Una tesis realizada en la Universitat Jaume I ha permitido conocer algunas claves de cómo funcionan los materiales electrocrómicos, capaces de cambiar de color de manera reversible cuando se les somete a un voltaje eléctrico. Estos materiales tienen importantes aplicaciones, como los paneles informativos con memoria óptica, las ventanas que permiten modular la cantidad de luz y energía solar que entra desde el exterior en vehículos y edificios, y los espejos retrovisores antideslumbrantes que hacen la conducción más segura.

Todas ellas son aplicaciones presentes ya en el mercado, pero todavía se sabe poco del mecanismo físico-químico que las hace posibles. «Los procesos físicos que producen el cambio óptico en estos materiales no se comprenden totalmente aún, y su conocimiento es necesario para poder mejorar los dispositivos», explica el autor de la tesis, Jorge García-Cañadas. Su trabajo desvela parte del secreto.

La tesis es un estudio termodinámico de los procesos de coloración en los tres principales materiales electrocrómicos: el óxido de wolframio amorfo, los polímeros conductores y los viológenos. Algunas de sus principales características son que el cambio en el color es reversible y que muestran un cierto efecto memoria por el cual la coloración se mantiene durante bastante tiempo sin necesidad de una aplicación constante de la tensión eléctrica. Además, controlando el voltaje se puede regular la intensidad de la coloración.

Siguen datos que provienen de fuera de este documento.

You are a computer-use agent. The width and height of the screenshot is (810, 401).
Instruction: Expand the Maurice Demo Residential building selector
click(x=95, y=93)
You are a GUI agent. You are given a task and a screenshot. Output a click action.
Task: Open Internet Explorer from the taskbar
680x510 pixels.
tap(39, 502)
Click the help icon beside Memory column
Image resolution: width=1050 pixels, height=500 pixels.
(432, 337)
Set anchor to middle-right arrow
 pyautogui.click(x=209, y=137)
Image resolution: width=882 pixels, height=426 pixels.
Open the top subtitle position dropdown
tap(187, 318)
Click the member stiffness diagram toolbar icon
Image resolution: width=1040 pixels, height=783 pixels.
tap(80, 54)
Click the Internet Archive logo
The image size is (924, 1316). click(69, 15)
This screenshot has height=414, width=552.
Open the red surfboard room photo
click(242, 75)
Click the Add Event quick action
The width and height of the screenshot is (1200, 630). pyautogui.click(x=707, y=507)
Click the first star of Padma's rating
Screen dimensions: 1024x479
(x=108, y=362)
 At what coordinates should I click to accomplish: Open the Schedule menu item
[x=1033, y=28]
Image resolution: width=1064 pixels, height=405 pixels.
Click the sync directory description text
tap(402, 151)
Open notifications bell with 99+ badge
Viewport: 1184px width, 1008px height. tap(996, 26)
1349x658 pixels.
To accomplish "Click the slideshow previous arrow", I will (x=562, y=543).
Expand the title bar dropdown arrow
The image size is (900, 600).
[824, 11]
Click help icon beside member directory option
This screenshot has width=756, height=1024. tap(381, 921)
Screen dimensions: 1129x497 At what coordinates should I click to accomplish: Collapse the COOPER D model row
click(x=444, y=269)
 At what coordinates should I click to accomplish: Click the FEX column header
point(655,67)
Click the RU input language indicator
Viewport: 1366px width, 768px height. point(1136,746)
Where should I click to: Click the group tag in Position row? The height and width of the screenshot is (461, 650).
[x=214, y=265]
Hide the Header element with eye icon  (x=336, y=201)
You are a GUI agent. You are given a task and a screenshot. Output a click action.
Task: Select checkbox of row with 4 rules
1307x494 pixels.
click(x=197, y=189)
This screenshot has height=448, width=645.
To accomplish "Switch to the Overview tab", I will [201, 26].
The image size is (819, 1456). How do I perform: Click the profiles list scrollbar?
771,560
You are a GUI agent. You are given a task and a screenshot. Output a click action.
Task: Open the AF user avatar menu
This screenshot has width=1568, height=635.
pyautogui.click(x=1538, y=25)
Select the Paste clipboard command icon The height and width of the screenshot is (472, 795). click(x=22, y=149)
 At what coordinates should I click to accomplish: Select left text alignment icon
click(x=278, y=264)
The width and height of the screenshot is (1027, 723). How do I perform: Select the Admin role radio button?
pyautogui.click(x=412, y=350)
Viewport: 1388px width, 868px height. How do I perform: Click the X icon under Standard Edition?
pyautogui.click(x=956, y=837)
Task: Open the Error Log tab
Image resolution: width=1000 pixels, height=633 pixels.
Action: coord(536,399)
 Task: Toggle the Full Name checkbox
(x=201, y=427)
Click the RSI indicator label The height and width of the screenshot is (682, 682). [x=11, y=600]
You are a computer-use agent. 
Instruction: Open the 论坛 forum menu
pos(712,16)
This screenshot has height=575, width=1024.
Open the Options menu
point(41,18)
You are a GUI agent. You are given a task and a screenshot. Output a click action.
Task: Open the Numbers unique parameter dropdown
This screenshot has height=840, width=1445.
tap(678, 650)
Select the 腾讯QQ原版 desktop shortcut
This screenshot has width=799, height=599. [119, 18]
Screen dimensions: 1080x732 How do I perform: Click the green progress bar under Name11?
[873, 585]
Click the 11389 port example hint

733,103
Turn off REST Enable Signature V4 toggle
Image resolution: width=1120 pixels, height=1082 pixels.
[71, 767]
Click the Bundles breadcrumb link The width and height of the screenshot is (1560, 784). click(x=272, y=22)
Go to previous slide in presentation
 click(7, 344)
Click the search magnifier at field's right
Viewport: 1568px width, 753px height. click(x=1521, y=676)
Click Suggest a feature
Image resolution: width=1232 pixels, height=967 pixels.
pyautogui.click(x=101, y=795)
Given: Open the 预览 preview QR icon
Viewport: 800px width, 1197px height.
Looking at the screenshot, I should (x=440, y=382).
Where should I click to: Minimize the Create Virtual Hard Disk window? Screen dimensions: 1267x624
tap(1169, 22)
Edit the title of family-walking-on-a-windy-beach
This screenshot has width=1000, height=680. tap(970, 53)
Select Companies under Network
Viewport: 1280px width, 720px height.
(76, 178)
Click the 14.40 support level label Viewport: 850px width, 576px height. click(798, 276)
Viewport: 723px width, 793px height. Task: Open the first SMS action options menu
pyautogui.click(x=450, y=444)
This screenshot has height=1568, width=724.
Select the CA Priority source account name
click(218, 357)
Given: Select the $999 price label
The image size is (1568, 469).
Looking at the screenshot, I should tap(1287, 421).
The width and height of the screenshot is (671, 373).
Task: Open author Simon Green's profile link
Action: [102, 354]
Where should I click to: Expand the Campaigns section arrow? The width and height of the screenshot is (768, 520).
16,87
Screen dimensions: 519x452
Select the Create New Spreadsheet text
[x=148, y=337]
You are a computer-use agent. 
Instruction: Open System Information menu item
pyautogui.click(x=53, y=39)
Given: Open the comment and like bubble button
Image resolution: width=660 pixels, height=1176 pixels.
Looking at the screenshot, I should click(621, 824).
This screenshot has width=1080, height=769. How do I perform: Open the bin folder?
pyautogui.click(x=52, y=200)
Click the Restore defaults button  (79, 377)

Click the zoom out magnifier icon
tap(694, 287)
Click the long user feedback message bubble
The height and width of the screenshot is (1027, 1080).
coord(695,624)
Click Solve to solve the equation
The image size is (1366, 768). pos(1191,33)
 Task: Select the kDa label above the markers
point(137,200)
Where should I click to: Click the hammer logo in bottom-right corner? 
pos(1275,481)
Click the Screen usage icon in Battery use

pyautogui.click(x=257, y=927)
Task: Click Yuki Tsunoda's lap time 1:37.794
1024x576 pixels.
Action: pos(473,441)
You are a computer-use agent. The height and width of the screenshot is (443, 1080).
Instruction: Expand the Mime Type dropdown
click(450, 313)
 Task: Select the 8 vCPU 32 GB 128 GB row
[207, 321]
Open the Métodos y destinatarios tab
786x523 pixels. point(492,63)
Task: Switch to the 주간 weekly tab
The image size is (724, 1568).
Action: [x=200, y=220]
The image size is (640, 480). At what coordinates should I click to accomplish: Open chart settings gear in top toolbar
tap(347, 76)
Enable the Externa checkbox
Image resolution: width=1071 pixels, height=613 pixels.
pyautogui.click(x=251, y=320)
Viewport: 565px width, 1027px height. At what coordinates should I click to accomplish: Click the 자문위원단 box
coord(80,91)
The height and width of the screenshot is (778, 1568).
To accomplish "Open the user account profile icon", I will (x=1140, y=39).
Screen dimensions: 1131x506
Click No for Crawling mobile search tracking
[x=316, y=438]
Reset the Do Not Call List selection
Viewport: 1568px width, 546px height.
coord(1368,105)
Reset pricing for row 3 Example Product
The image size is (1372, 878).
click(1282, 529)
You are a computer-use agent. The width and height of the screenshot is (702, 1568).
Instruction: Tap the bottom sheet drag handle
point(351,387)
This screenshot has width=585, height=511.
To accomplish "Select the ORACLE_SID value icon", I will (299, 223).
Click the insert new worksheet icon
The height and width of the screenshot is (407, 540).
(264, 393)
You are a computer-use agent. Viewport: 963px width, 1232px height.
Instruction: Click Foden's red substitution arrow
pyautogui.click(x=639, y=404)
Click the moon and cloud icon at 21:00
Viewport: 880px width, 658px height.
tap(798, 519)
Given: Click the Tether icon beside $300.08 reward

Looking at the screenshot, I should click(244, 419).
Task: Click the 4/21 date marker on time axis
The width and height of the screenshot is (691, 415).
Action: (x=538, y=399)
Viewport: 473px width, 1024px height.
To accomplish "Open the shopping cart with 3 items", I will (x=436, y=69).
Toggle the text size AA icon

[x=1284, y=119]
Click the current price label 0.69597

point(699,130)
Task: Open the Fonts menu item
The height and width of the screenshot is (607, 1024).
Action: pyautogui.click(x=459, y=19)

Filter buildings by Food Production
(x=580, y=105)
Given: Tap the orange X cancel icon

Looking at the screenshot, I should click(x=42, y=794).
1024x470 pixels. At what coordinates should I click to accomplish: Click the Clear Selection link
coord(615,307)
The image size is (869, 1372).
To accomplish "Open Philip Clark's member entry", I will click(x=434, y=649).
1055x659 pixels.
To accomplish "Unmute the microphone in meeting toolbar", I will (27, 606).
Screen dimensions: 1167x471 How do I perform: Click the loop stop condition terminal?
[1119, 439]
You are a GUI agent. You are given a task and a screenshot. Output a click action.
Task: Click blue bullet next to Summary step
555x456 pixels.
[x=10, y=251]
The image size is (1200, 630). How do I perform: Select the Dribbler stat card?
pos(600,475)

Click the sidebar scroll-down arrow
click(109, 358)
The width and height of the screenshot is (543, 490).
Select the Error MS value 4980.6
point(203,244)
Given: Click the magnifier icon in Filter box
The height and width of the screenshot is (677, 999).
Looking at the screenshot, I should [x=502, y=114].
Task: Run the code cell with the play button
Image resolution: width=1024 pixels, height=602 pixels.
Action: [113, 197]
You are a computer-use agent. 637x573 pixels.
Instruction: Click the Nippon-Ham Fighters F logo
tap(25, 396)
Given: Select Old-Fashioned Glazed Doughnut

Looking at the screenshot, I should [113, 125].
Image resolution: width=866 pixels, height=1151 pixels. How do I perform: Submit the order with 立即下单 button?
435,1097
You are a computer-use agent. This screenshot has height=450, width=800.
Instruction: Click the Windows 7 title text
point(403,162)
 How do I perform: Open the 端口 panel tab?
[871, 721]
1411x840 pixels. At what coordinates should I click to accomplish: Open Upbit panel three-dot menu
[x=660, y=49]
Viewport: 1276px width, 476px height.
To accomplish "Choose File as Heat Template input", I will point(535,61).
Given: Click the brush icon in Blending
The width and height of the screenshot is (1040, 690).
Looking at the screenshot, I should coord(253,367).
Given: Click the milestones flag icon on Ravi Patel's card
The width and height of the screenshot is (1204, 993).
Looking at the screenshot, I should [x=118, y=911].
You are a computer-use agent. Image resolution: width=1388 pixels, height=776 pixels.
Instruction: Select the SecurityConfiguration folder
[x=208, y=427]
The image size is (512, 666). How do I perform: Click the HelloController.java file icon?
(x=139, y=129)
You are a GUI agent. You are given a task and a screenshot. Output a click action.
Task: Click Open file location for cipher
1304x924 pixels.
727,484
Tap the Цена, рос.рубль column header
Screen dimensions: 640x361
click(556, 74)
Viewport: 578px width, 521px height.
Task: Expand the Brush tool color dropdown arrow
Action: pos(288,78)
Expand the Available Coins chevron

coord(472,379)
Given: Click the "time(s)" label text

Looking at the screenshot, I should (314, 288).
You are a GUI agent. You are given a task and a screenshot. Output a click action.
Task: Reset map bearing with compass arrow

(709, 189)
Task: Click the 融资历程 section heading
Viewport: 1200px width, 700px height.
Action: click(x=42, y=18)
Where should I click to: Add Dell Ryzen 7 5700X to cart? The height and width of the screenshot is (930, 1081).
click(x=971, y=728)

Pero los materiales electrocrómicos adolecen de algunas debilidades. «Dado que los dispositivos electrocrómicos dependen de la inyección de iones y otras reacciones químicas, el proceso es inherentemente lento, del orden de minutos para las áreas más grandes de cristal. Por ejemplo, un panel de un metro cuadrado de cristal electrocrómico tarda cerca de 10 minutos en oscurecerse o blanquearse de manera completa», explica Jorge García-Cañadas.

Otras limitaciones con las que topan los materiales electrocrómicos son el efecto iris (los extremos de la ventana cambian de color más rápidamente que el centro) y la durabilidad (los materiales pierden sus propiedades electrocrómicas a los 12 años). Todas estas deficiencias de los dispositivos sólo pueden mejorarse si se conoce al detalle el mecanismo físico-químico que permite el cambio de color. El trabajo de Jorge García-Cañadas va en esta línea. La tesis ha sido realizada en el grupo de Física de Materiales Electroactivos y Fotoactivos bajo la dirección del profesor Germà Garcia Belmonte.